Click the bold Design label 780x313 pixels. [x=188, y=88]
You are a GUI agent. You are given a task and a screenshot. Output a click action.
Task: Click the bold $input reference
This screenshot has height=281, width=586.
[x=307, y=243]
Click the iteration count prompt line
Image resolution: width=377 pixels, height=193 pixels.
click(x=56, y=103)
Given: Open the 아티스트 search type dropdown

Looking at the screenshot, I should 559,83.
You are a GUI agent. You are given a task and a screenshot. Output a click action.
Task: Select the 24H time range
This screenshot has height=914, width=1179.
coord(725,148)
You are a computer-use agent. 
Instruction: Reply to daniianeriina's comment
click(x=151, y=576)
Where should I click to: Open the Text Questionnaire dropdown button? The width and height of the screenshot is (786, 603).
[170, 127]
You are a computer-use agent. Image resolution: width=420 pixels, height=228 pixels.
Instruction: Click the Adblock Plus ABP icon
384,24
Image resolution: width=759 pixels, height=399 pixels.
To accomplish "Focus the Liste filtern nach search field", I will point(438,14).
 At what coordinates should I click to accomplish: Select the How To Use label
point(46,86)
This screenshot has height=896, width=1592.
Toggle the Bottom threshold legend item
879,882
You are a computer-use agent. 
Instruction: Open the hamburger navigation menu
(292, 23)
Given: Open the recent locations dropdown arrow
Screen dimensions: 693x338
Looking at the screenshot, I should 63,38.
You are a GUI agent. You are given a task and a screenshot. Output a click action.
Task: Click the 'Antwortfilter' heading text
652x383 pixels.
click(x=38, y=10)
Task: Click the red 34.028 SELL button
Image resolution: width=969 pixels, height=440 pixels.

* * * * * * *

▶ _YOUR INSTRUCTIONS_:
Which lines in the items above contain the word "Open"? List each of those lines in full.

▶ _FULL SOLUTION_:
Given: Open the 아티스트 search type dropdown
Where should I click to: Open the Text Questionnaire dropdown button? The width and height of the screenshot is (786, 603).
Instruction: Open the hamburger navigation menu
Given: Open the recent locations dropdown arrow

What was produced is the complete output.